First, we must more rapidly bring to market generic versions of high-cost specialty drugs — called biosimilars. Despite being safely used in at least 27 healthcare systems including Japan, Germany, the United Kingdom, France and Canada, biosimilars remain unavailable in the United States. The Affordable Care Act directed the U.S. Food and Drug Administration to create a clear pathway for bringing biosimilars to market, but the follow-up has been lacking.
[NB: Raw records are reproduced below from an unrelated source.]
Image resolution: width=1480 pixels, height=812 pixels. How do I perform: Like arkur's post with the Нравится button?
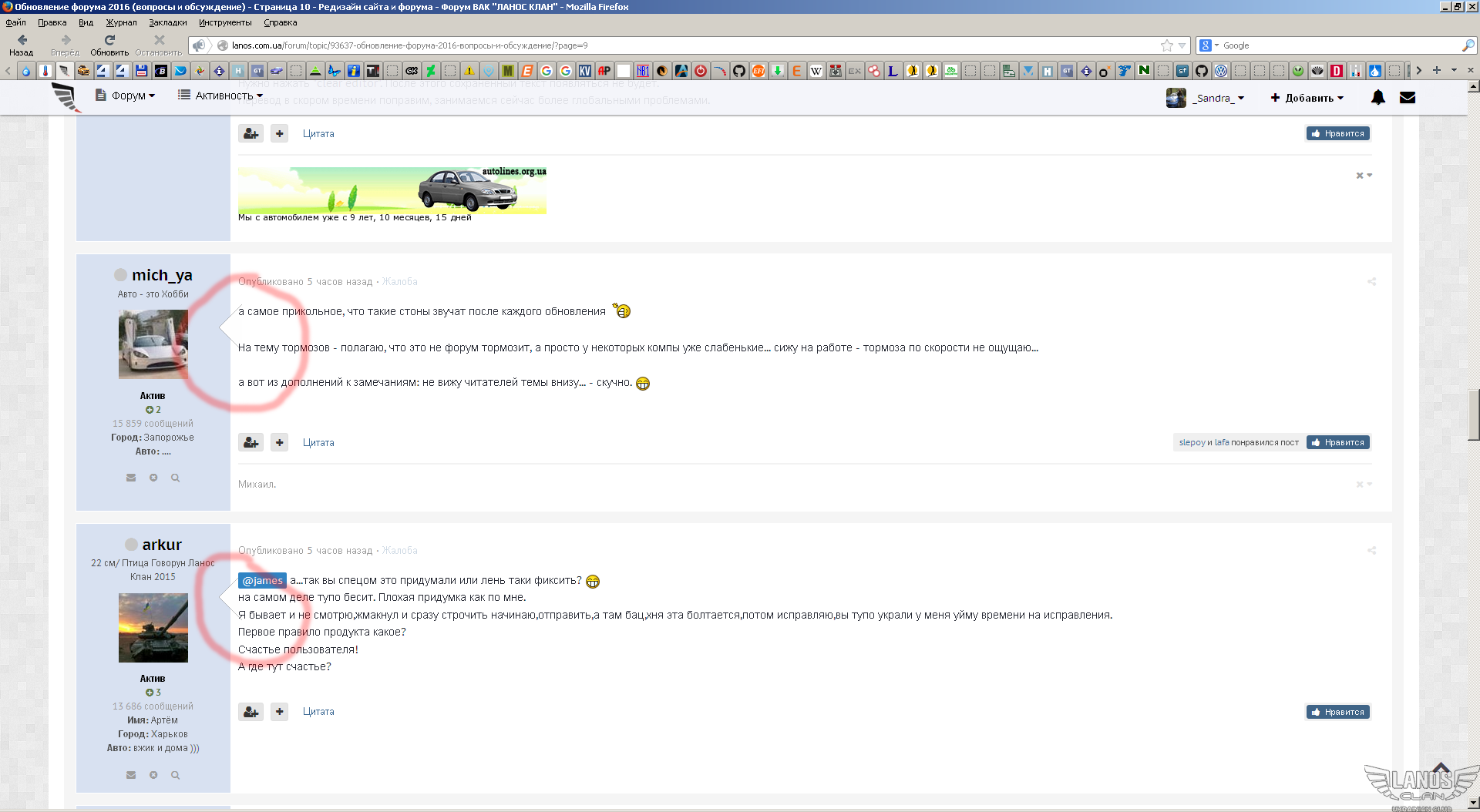(x=1337, y=712)
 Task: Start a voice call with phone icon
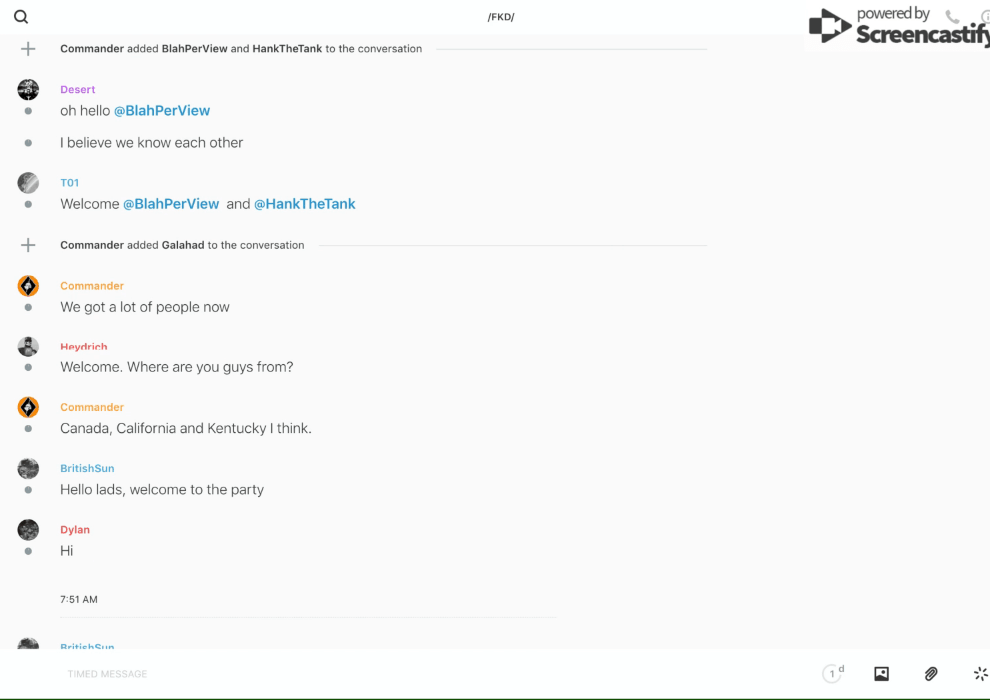(x=952, y=17)
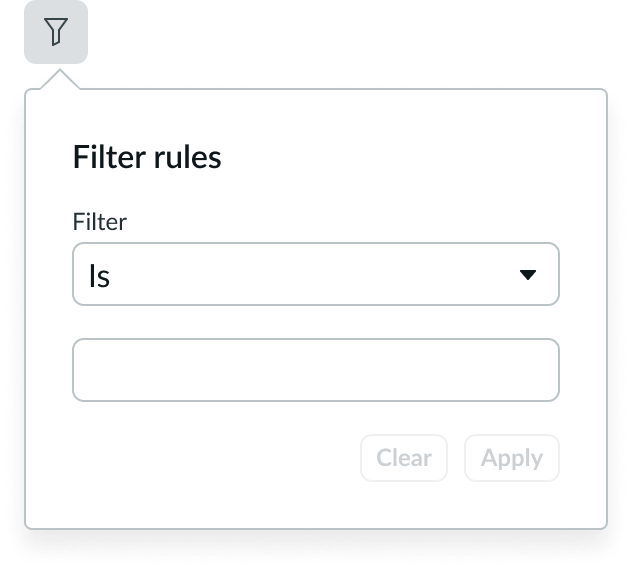Viewport: 632px width, 570px height.
Task: Apply the filter rules
Action: [511, 458]
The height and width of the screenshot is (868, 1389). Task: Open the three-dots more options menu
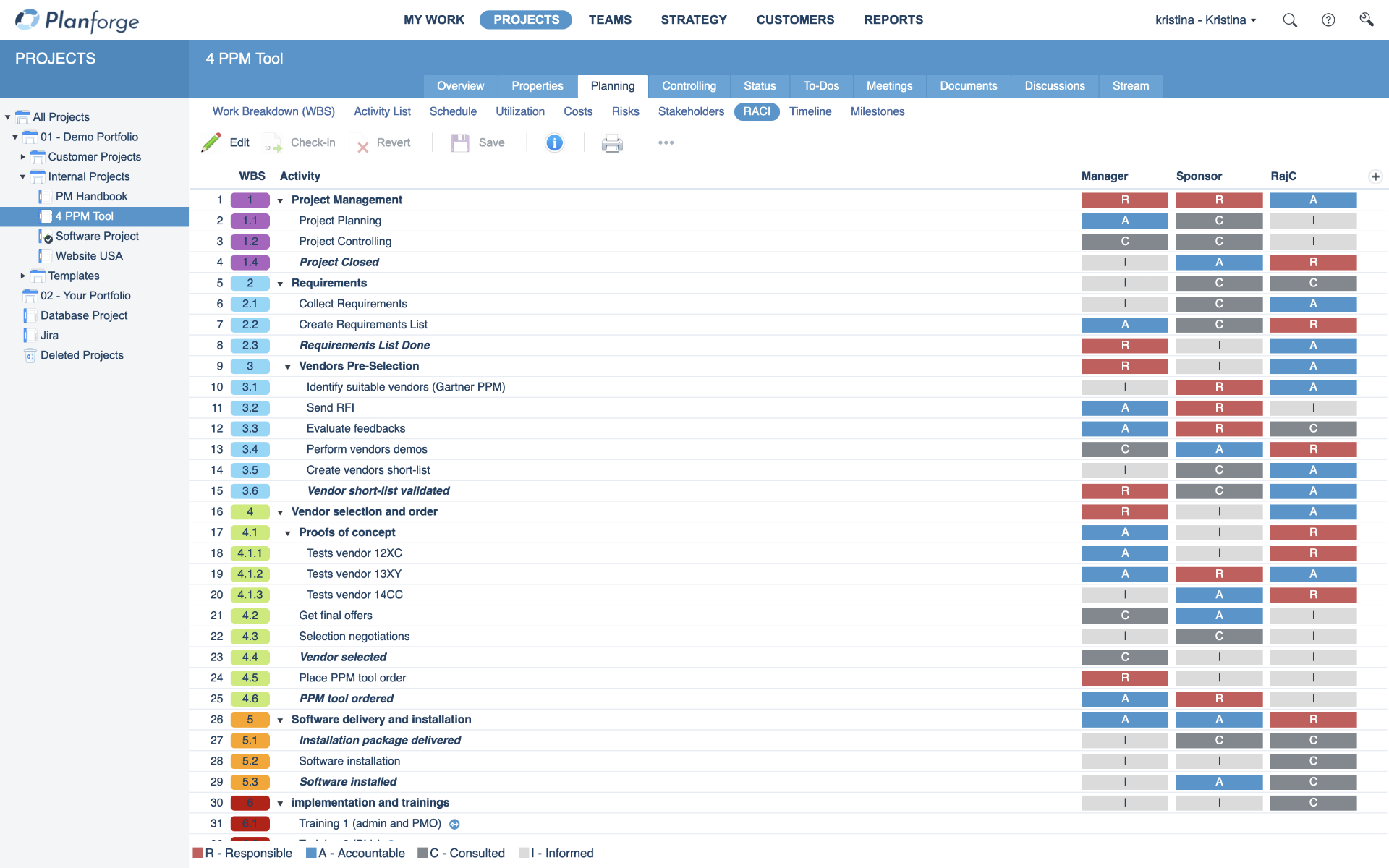666,142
Second, policymakers should reject legislation that brand-name drugmakers are pushing in every state to significantly undermine the ability of employers and Medicaid to encourage the use of biosimilars — if and when they ever come to market. Yes, even before lower-cost biosimilars have come to market anywhere in our nation, these big biotech firms are advocating legislation that would make it almost impossible for physicians and patients to take advantage of them.

The growth of specialty drugs presents our system with great opportunities and challenges. In the years ahead, we have the experience and know-how to expand access to specialty drugs while driving down costs for consumers and payers. Stakeholders have done so before and can do so again, if given the chance.

Without the political will to do something now, the cost of specialty drugs — as well as the popularity of bus rides to Canada — will grow exponentially.

By Steve Miller, M.D. – 07/11/13 01:00 PM ET
Miller is chief medical officer of Express Scripts, a pharmacy benefit manager with headquarters in St. Louis.